Show all lines of the entries in which the word "computer" is found.

--- DATA TO USE Enclosed Below ---

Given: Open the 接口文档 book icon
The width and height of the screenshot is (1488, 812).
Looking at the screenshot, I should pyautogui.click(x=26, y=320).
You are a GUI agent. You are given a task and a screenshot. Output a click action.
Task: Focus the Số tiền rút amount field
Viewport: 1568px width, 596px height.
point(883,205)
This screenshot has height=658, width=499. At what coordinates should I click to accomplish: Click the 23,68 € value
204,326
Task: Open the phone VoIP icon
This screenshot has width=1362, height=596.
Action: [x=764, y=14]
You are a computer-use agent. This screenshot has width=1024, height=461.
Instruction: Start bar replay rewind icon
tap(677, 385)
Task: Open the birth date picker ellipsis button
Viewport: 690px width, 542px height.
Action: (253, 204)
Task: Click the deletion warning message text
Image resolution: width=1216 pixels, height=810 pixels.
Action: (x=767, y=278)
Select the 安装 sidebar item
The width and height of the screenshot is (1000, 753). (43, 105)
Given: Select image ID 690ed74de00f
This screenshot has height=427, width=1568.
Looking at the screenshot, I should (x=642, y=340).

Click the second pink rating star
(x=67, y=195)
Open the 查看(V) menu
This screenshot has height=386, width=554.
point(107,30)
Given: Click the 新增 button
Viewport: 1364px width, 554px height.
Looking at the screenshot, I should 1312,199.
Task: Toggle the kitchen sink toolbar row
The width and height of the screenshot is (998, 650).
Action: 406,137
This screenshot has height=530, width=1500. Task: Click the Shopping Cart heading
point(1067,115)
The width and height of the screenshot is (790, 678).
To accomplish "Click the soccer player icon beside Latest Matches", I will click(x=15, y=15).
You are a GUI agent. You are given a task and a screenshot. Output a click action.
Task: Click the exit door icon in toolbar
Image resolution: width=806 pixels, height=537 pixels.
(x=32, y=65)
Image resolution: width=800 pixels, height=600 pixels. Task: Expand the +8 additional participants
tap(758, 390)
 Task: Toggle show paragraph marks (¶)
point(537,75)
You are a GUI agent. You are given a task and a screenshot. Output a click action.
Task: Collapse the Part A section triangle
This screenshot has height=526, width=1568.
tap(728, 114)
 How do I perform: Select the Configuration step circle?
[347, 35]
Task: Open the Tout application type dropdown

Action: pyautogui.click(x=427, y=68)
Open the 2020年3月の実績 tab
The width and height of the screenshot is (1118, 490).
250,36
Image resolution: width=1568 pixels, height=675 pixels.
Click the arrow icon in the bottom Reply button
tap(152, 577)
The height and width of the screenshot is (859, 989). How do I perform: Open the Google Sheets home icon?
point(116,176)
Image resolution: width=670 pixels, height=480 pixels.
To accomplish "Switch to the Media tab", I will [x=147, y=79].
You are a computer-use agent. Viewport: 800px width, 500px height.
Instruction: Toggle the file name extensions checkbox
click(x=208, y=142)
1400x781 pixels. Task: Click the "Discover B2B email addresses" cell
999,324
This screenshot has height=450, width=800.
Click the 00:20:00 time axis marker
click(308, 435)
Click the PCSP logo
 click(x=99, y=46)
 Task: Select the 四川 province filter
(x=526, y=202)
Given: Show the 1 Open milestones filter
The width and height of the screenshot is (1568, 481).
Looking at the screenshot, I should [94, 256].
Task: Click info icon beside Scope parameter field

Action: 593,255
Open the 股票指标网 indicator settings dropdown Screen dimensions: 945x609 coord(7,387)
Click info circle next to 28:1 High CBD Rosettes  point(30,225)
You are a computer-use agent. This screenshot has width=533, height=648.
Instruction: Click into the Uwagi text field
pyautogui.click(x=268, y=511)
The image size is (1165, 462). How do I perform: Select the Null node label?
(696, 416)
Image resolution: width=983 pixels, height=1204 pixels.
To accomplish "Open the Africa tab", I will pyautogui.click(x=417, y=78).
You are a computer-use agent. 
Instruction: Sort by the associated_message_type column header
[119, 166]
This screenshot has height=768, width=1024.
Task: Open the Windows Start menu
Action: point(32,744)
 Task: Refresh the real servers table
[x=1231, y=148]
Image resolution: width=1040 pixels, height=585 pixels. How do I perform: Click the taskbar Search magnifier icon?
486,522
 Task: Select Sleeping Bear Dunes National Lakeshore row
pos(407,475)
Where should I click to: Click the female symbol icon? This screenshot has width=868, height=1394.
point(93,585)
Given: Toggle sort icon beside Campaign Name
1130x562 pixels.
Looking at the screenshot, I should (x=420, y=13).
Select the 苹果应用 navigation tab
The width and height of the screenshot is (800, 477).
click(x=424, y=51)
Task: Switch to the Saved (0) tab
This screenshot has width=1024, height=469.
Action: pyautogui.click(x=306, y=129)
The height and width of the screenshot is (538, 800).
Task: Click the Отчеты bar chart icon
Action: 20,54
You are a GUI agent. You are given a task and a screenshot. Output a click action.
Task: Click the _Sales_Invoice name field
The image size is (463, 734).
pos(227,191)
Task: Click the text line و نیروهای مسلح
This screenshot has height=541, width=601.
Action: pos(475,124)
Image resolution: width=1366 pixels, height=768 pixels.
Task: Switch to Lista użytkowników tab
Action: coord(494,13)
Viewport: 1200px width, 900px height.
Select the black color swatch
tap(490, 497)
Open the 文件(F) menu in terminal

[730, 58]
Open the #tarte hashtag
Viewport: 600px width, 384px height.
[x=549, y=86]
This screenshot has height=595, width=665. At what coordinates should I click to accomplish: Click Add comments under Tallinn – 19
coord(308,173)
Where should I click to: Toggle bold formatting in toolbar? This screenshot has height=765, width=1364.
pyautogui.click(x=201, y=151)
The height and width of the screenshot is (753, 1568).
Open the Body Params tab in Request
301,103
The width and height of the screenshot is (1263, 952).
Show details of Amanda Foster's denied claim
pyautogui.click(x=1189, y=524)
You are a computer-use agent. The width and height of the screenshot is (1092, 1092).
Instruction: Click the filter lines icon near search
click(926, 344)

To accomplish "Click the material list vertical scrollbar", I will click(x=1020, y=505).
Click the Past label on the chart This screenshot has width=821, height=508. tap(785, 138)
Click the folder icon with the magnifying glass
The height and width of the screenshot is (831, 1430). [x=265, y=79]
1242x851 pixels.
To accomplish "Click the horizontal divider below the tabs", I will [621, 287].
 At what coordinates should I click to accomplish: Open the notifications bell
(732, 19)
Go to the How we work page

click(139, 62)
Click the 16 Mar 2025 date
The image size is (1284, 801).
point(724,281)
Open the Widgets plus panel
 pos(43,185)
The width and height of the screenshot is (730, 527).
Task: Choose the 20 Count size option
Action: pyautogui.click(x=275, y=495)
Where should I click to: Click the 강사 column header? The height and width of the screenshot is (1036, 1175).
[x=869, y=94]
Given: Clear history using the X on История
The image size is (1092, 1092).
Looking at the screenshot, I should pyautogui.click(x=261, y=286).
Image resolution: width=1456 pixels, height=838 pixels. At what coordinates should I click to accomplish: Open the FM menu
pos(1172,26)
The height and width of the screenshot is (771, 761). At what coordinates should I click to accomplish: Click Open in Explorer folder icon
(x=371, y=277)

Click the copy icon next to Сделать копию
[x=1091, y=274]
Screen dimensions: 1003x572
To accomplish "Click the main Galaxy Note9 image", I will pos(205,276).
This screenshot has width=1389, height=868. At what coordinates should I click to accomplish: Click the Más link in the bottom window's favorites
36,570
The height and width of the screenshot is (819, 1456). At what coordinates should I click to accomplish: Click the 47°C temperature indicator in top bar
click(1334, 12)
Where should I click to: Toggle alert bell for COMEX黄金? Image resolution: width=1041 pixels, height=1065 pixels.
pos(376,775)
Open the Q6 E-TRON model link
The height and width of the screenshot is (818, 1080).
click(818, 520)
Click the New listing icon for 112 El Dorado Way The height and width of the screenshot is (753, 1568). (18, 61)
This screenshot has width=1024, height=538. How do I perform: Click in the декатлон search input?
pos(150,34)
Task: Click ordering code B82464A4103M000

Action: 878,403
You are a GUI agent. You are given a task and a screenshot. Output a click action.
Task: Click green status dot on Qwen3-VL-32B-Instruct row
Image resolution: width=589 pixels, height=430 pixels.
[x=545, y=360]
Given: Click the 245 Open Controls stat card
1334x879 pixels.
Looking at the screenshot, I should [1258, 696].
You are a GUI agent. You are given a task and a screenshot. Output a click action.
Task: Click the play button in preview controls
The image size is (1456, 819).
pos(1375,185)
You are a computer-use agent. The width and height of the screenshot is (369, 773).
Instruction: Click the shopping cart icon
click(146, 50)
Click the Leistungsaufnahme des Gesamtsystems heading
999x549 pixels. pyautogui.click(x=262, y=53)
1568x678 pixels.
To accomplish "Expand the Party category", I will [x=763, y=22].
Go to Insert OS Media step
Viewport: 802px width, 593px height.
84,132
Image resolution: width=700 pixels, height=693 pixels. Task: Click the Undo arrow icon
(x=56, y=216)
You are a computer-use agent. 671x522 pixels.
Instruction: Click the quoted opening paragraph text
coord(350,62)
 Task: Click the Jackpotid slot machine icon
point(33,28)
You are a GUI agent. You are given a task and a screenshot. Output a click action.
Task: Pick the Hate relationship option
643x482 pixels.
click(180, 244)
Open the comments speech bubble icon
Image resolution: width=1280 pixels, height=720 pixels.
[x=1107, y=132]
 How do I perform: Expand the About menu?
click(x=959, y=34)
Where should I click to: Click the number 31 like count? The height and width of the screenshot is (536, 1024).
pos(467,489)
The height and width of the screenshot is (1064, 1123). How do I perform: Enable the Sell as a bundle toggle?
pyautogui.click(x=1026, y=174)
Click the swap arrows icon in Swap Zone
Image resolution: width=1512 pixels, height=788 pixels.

--- End of Enclosed DATA TO USE ---

- [RESULT]
You are a computer-use agent. This screenshot has width=1024, height=461.
You are a computer-use agent. Viewport: 800px width, 500px height.
You are a computer-use agent. This screenshot has width=533, height=648.
You are a computer-use agent. 
You are a computer-use agent. The width and height of the screenshot is (1092, 1092).
You are a computer-use agent. The width and height of the screenshot is (369, 773).
You are a computer-use agent. 671x522 pixels.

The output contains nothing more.